Red Bull does not rely on standard marketing tactics. Instead, at Red Bull, they create their own stories to be associated with. They produce content through their own media channels, consequently giving them the rights to all the content surrounding the brand.
In using social media, Red Bull is able to communicate virally, granting them a greater return on marketing expenses. A famous example is Austrian skydiver Felix Baumgartner’s and Red Bull’s 2012 publicity stunt, in which Baumgartner completed a freefall from the edge of space. The jump was world record breaking and received attention worldwide. The project cost $30 million, which is only about a tenth of what the brand spends on sports marketing.
Red Bull strategically placed their logo all over Baumgartner’s suit and the aircraft he jumped from for 8 million livestream viewers to see. The project was an overall success, resulting in more than 40 million views on YouTube and generating more attention than any other advertisement could have.
Private equity creates added value
Red Bull has begun to use sports as a type of business, taking advantage of their media production and team ownerships to create broadcasting arrangements. Red Bull has done this especially well through the purchase of their football clubs and racing team.
Red Bull currently owns four different football clubs. By owning more than one team they can develop talent very easily. For example, a player can begin his career in the smaller Austrian league for FC Red Bull Salzburg. Once he is ready, he can move into the Champions league, playing for Red Bull Leipzig. Eventually, toward the end of his career, he can play for a less competitive league in the US, under the New York Red Bulls team in Major League Soccer (MLS).
As a result of multi-team ownership, the need for a middleman in player transactions is reduced substantially. Transferring, scouting, and signing different players has never been easier.

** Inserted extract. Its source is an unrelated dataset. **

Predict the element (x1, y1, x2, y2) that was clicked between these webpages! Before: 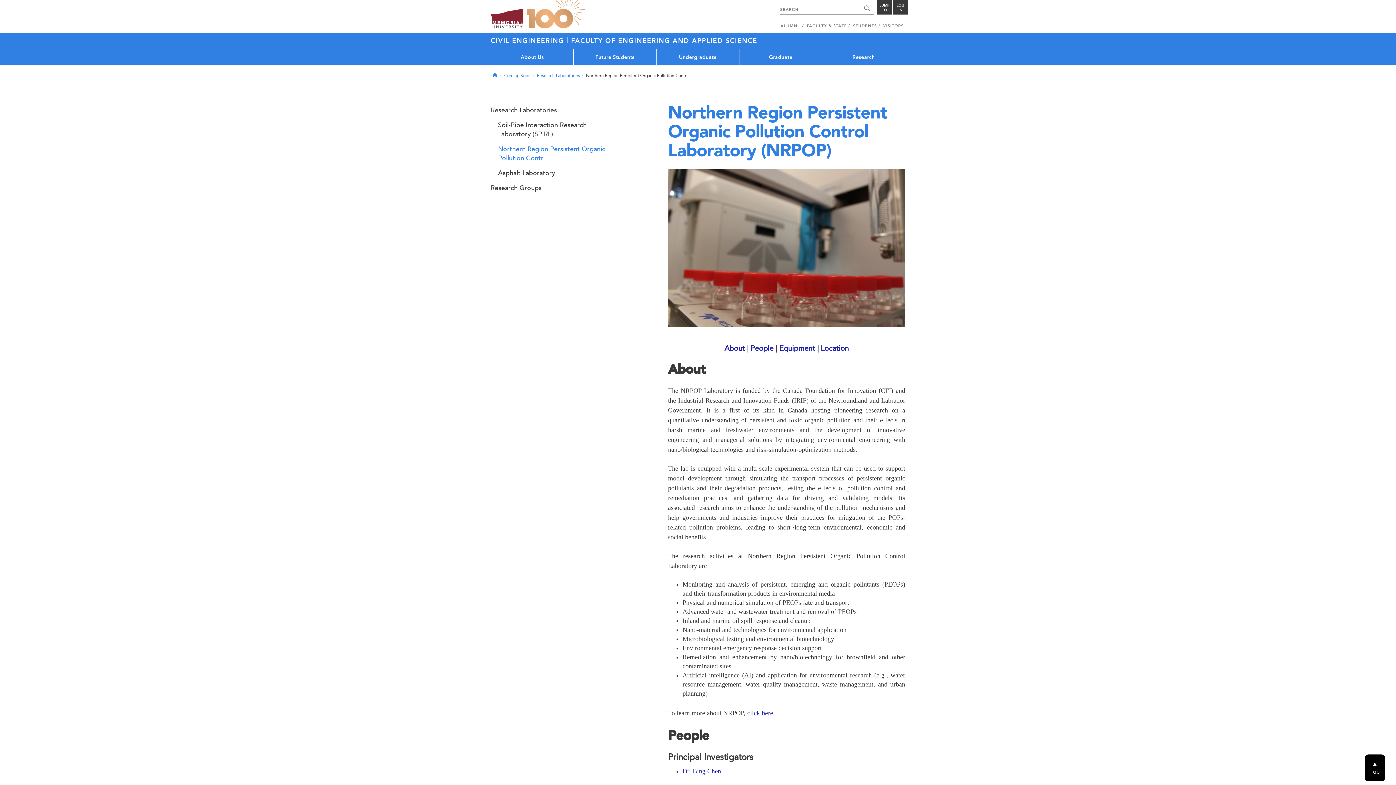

Keeping players within the franchise is simpler, allowing them to move from one team to another team without requiring too many steps.
Red Bull’s New York soccer team is a great example of how private equity can create more value for a company. Red Bull purchased the team for 25 million USD in 2006, and it is now estimated to be worth upwards of 290 million USD. As the popularity of soccer continues to grow in the United States, it is likely that the price of the club will continue increasing into the future.

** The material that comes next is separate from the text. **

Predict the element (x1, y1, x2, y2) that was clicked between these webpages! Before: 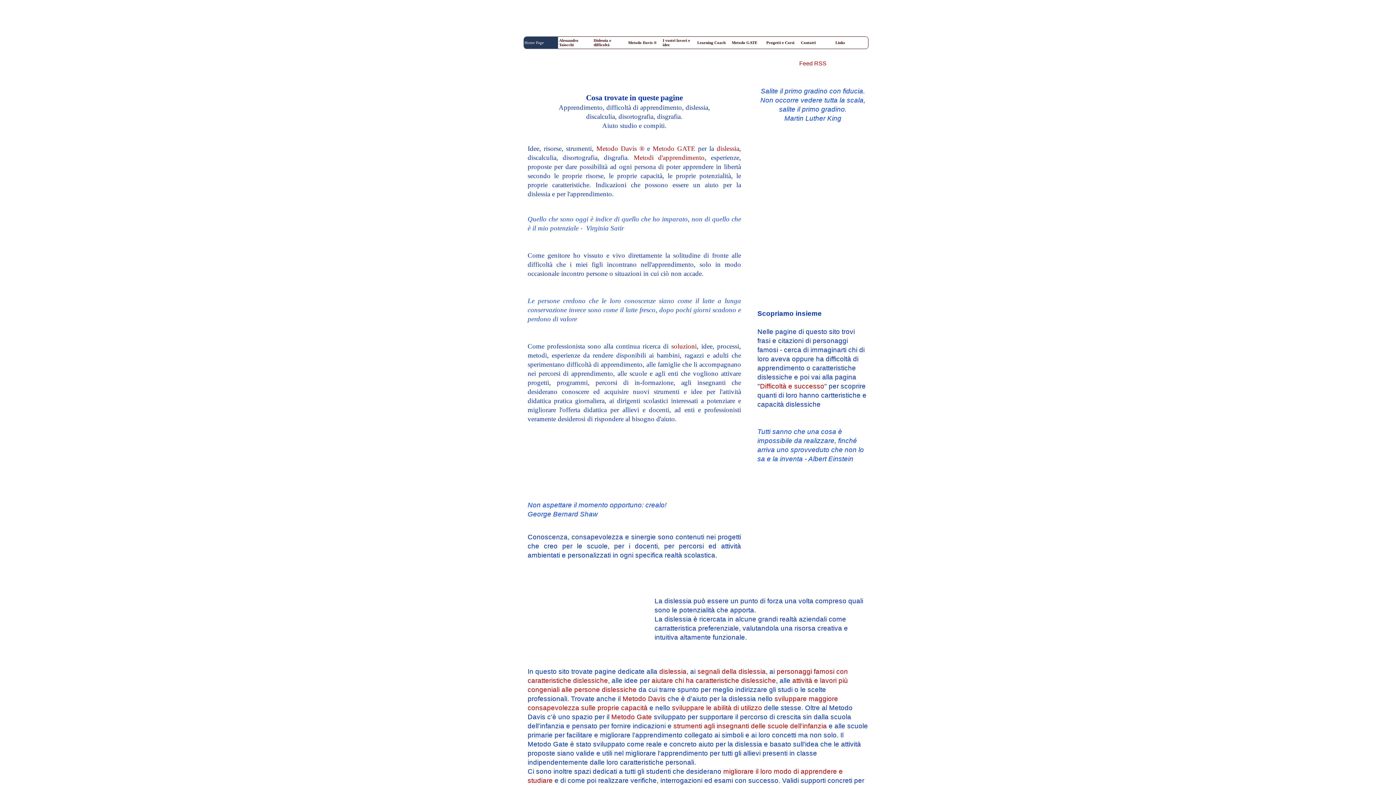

More than simply an energy drink company, Red Bull has become known for “giving you wings” and adrenaline-packed sporting events. The company has created a new type of business by outsourcing its manufacturing and production, focusing all efforts on the downstream activities of the value chain.
By spending nearly one third of revenue on marketing, Red Bull’s investments don’t just aim at increasing sales—their investments in sports and media are an effort to diversify. Sponsoring such extreme sporting events and selling products marketed toward aspirational goals enables Red Bull to remain a market leader in the energy drink category.